O que chama logo a atenção é a demora na implantação da estrutura de irrigação e da entrega aos produtores. O perímetro do Fidalgo é de 1969, 50 anos e o do Caldeirão é de 1971, 48 anos. A implantação do Caldeirão (398ha) já foi concluída; no Fidalgo (470ha), falta implantar 159 hectares.

Os dois outros “antigos” enfrentam problemas: Lagoas do Piauí, de 1972 (47 anos de implantação), ainda não implantou estrutura de irrigação para 79,9% de seus 2.335 hectares. Aliás, tenho informação de que as terras já estão ocupados por pequenos agricultores familiares. O perímetro do Gurguéia, de 1975 (44 anos de implantação), ainda não implantou estrutura para 66,70% de seus 5.929 hectares.

Os perímetros “novos” (?) vão pelo mesmo caminho: Platôs de Guadalupe (1987, 32 anos, com 14.957ha) e Tabuleiros Litorâneos (1980, 30 anos, com 8.807ha) ainda têm por implantar estrutura para 86,56% e 69,16% de suas respectivas áreas irrigáveis.

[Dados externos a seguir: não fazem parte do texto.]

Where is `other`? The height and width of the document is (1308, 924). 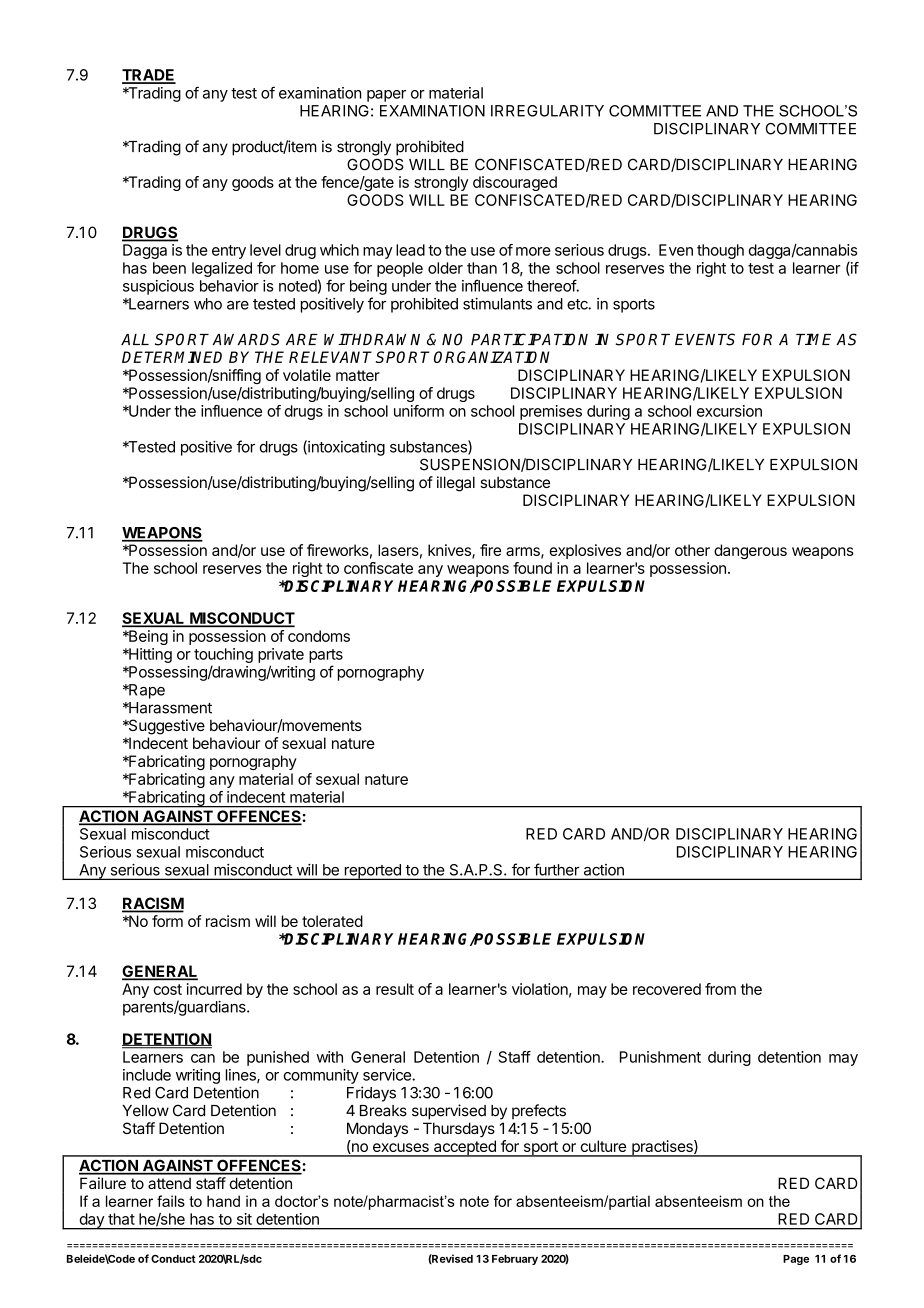 other is located at coordinates (692, 550).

É por isso que fica sempre a pergunta quando se anuncia uma nova “dotação” para os perímetros, sobretudo Platôs e Tabuleiros, os maiores, à margem do Parnaíba, e com grandes investimentos já feitos: Quais os recursos necessários para concluir a estrutura? Qual o cronograma de desembolso previsto? A impressão que fica é que as liberações dependem do prestígio junto à Presidência da República ou ao Ministério do “político da vez”. E esse tipo de liberação, em geral, se associa ao clientelismo político. Fico triste porque parece que, nos governos petistas, a coisa não foi muito deferente.

A concepção dos perímetros irrigados do DNOCS é boa, é como a dos assentamentos do INCRA: nasceram para um dia “acabar”, mudar de status. Os “colonos” ou irrigantes e assentados terão suas terras emancipadas e tituladas. Com tanta demora, essa meta final vai perdendo sua força motivadora.

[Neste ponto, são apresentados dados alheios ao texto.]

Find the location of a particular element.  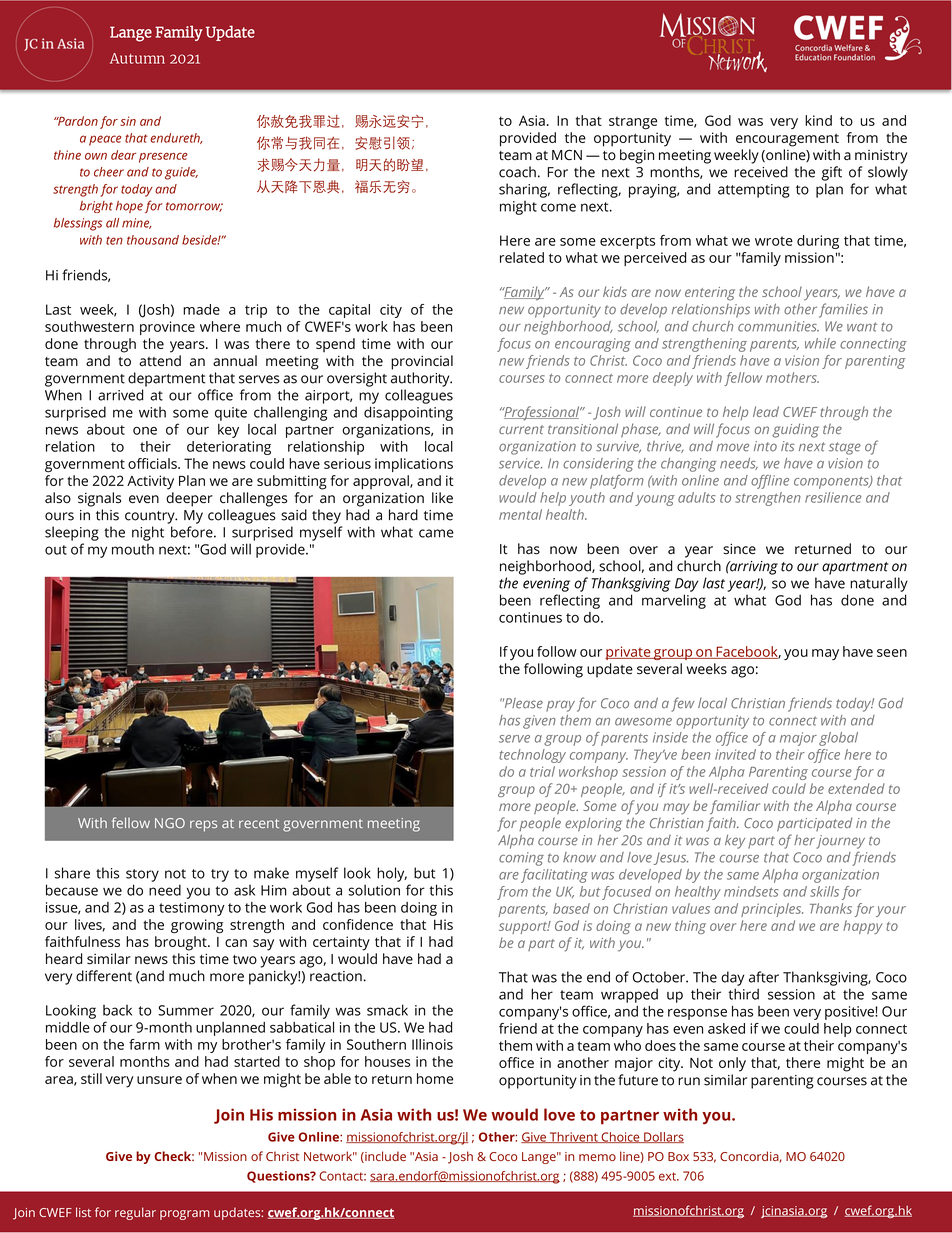

coach is located at coordinates (517, 172).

E aqui se coloca um novo problema, que implica uma opção política que tem implicações não só técnicas (produzir), mas sociais e até éticas: para quem é oferecido a estrutura que envolve tanto dinheiro público?

De início, todos os beneficiários deveriam ser agricultores familiares que passariam a produzir para o mercado e com condições de ter uma dupla safra anual ou mesmo colheita permanente, vencendo a pobreza e – o mais importante – demonstrando a possibilidade de convivência produtiva com o semiárido.

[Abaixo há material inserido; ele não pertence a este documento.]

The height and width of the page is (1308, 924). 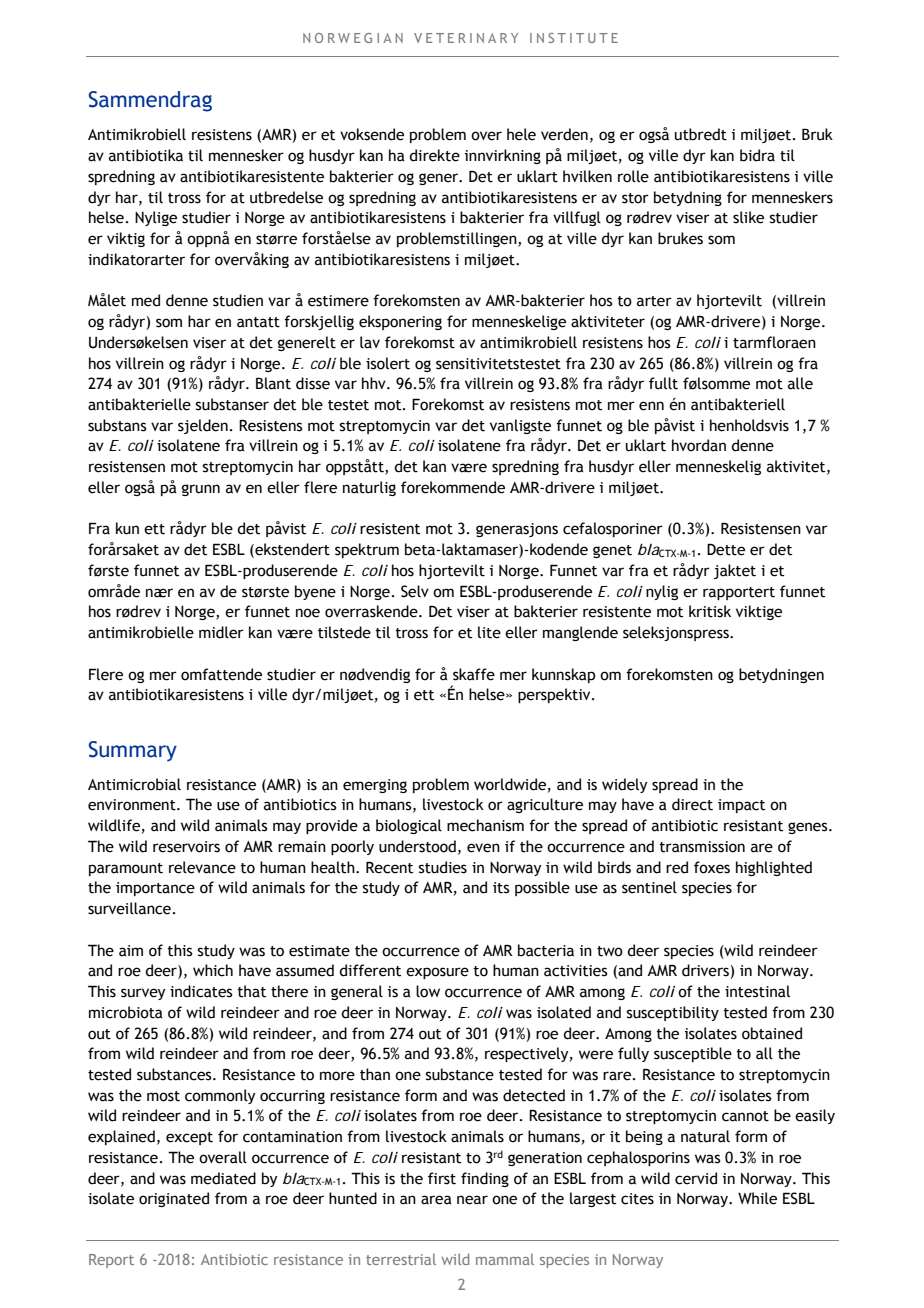 What do you see at coordinates (353, 38) in the page?
I see `NORWEGIAN` at bounding box center [353, 38].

Em etapa posterior, a legislação permitiu e incentivou a mobilização de engenheiros agrônomos e técnicos agrícolas como produtores. Uma ótima ideia, pois sua presença teria uma efeito-demonstração ou mesmo de atuação sistemática junto aos demais irrigantes.

Dos seis perímetros do Piauí, apenas o do Gurgueia tem 3 técnicos agrícolas e 3 agrônomos como irrigantes e o dos Tabuleiros litorâneos tem 6 agrônomos como irrigantes. Esses produtores, nos dois perímetros, ocupam 129,50 hectares, uma média de 10 hectares por produtor.

Nos anos recentes, a partir do Governo Fernando Henrique e mantida nos governos petistas e até hoje, abriu-se a possibilidade para participação de empresas nos perímetros irrigados. No Piauí, temos a presença de empresas nos perímetros do Gurgueia, Platôs de Guadalupe e Tabuleiros Litorâneos. No Gurgueia, são apenas duas empresas, ocupando 87 hectares. Mas, nos Platôs, já são 14 empresas e nos Tabuleiros já são 17. Nos Platôs as empresas usam 1.529ha e os 186 pequenos produtores usam 480ha; nos Tabuleiros, as empresas usam 1.621ha e os pequenos produtores usam 541hs.  E essa concentração de trra nos perímetros tente a aumentar.

Essa política pública precisa ser fundamentada. Vai acelerar o aumento da irrigação e com certeza aumentará a produtividade. Mas, é uma ótima oportunidade de justiça social produtiva no campo que se perde. E sobretudo precisa ser repensado o sentido do investimento público. Tem sentido investir sem contrapartida na estrutura de irrigação para entregá-la a empresas e, algumas delas, grandes empresas do agronegócio como a Terra Cal e a Progresso, nos Platôs.

Precisamos acelerar as coisas; elas vêm se arrastando por 30, 40, 50 anos até. Seria interessante reservar um percentual da área (60 a 75%) para pequenos e médios produtores, dando-lhes as condições de crédito e assistência técnica efetiva, focada e não ineficiente como tem sido. E para o restante, pensar em algum tipo de Parceria Público-Privada com contrapartida no próprio investimento que falta nos perímetros.

Será que vai ser anunciada alguma coisa em Parnaíba?